Para as vítimas que recebem as mensagens, o delegado aconselha que sempre estejam atentos a história e comportamento da pessoa clonada. “Se a pessoa nunca te pediu dinheiro emprestado, porque ela faria isso pelo Whats e mesmo que já tenha esse hábito é importante que as pessoas confirmem esse pedido, ligando para a pessoa para questionar e até mesmo confrontando as mensagens perguntando onde você mora, com o que trabalha, que são informações que o estelionatário geralmente não tem. Se ele der uma conta com nome de terceiros, também já desconfia que tem algo errado”. O assessor explicou ainda que para realizar o golpe é preciso apenas de um chip e de um número qualquer sendo modo mais usado, no entanto, as iscas da internet também dão acesso aos celulares. Informativos de produtos a venda com preço muito abaixo do normal, são chamariz para que a vítima clique e tenha o celular hackeado através do link. “É muito difícil restringirmos nosso número apenas a quem conhecemos hoje em dia, ainda mais por questões de trabalho. Então todo cuidado é pouco, o golpista tem tempo suficiente para ver se a vítima tem potencial de levar prejuízo e sempre conta uma história triste, mas não impossível. Então a prevenção e cautela na hora de responder essas mensagens podem evitar muitas vítimas”, concluiu.

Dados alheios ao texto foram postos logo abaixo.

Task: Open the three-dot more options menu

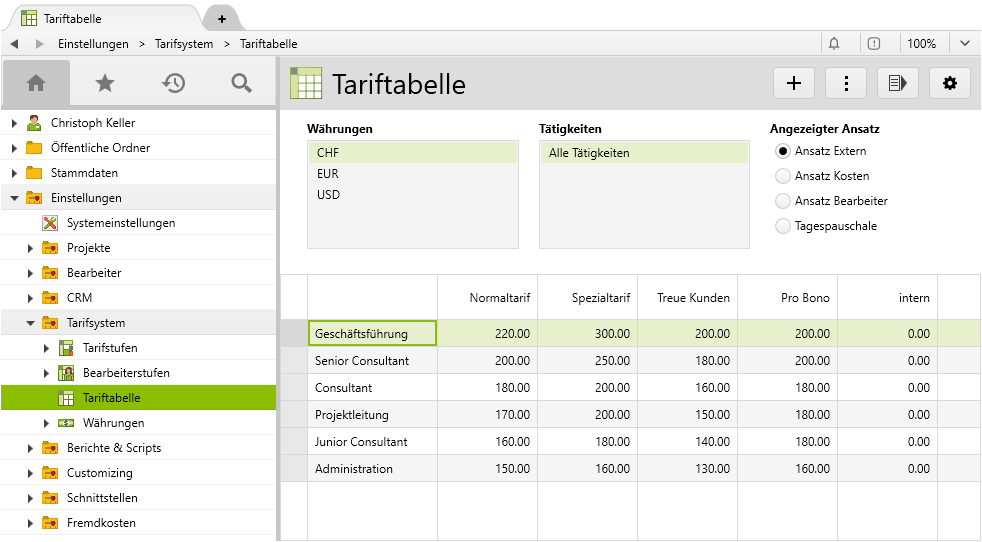Action: pos(846,83)
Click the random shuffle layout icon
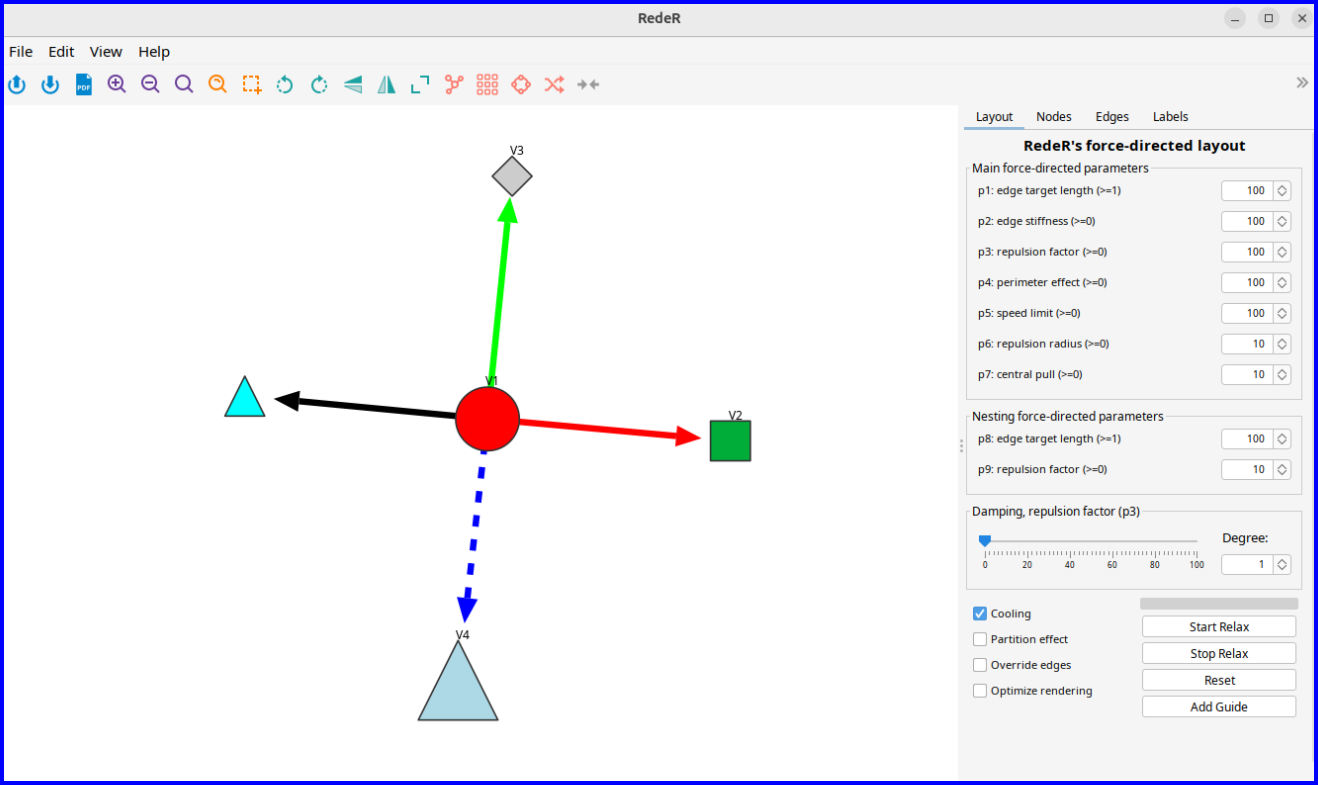This screenshot has height=785, width=1318. [554, 85]
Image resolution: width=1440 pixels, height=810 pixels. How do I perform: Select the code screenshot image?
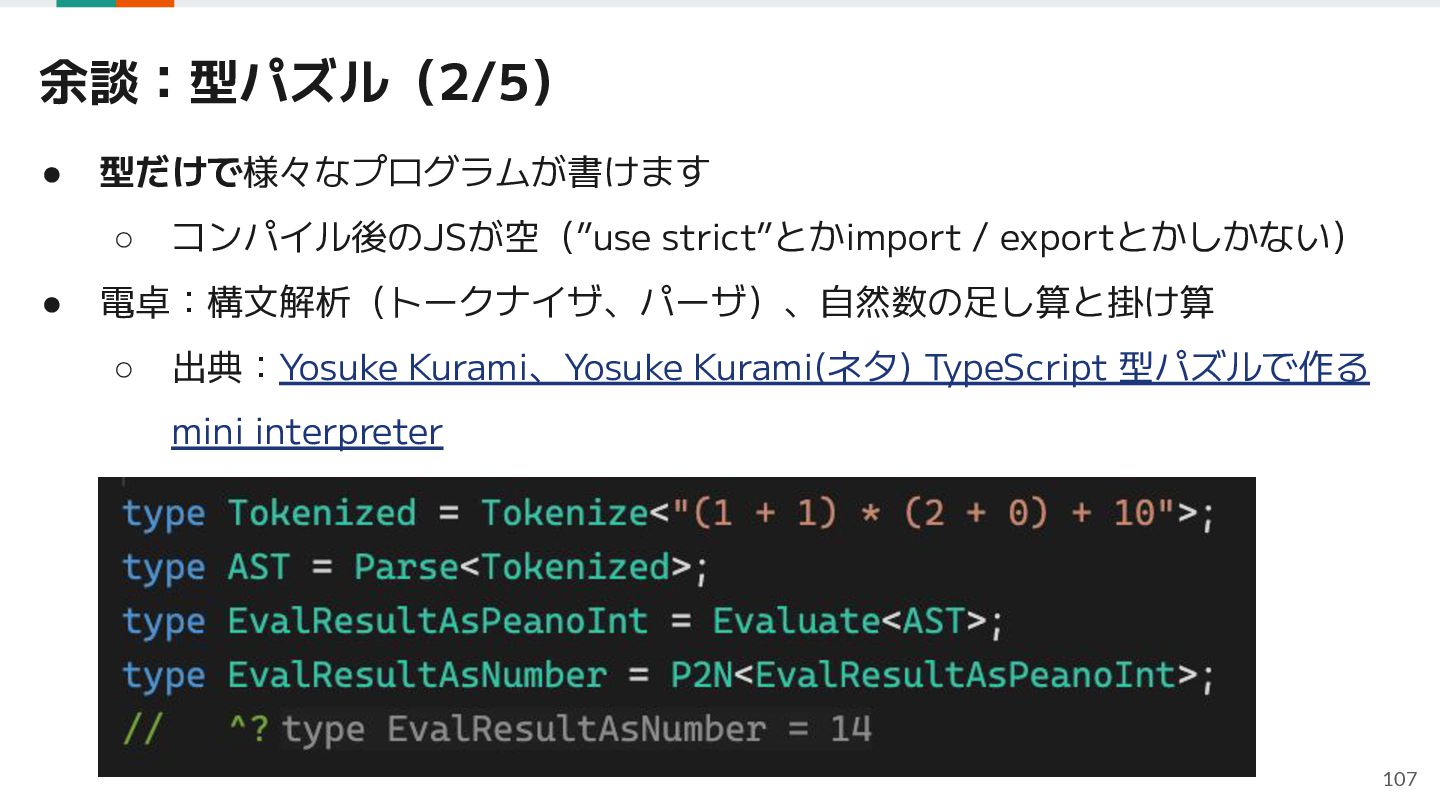coord(676,626)
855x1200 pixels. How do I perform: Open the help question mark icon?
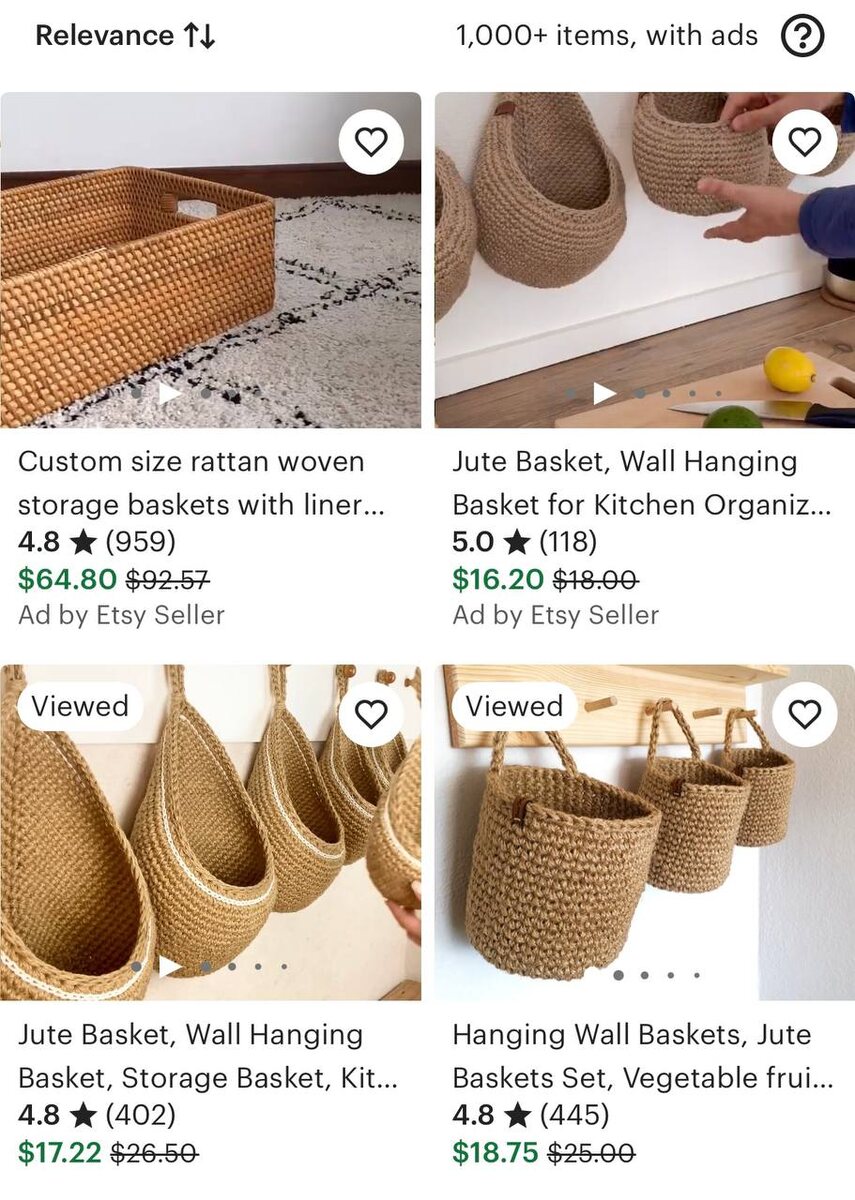pos(802,37)
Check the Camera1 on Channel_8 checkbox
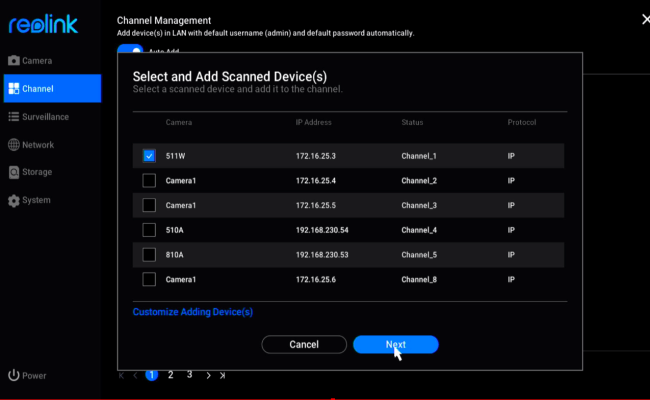Screen dimensions: 650x400 tap(149, 279)
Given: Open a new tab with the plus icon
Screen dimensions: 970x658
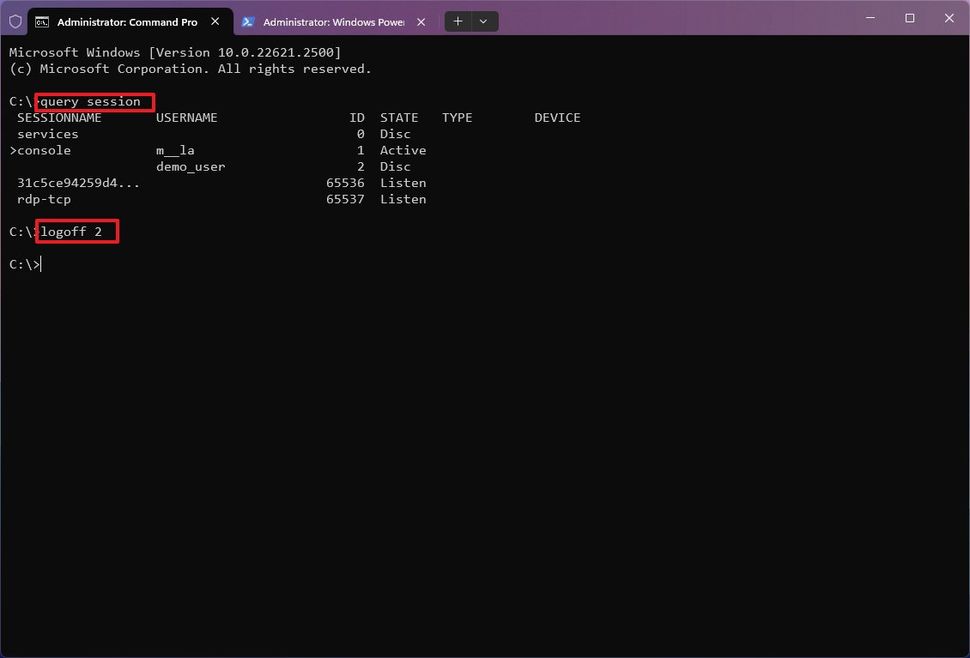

Outros casos - O crime não é incomum e já pegou até políticos do Estado. Em 2017, Marun teve seu telefone clonado e as mensagens foram encaminhadas para familiares e parlamentares. Na época, Marun deu entrevista para a Folha de São Paulo dizendo que “Sumiu tudo e trancou meu WhatsApp. Para alguns lugares foi uma mensagem pedindo dinheiro numa conta no Banco do Brasil. Mandei para a [assistência] técnica e tive que trocar o número do WhatsApp”.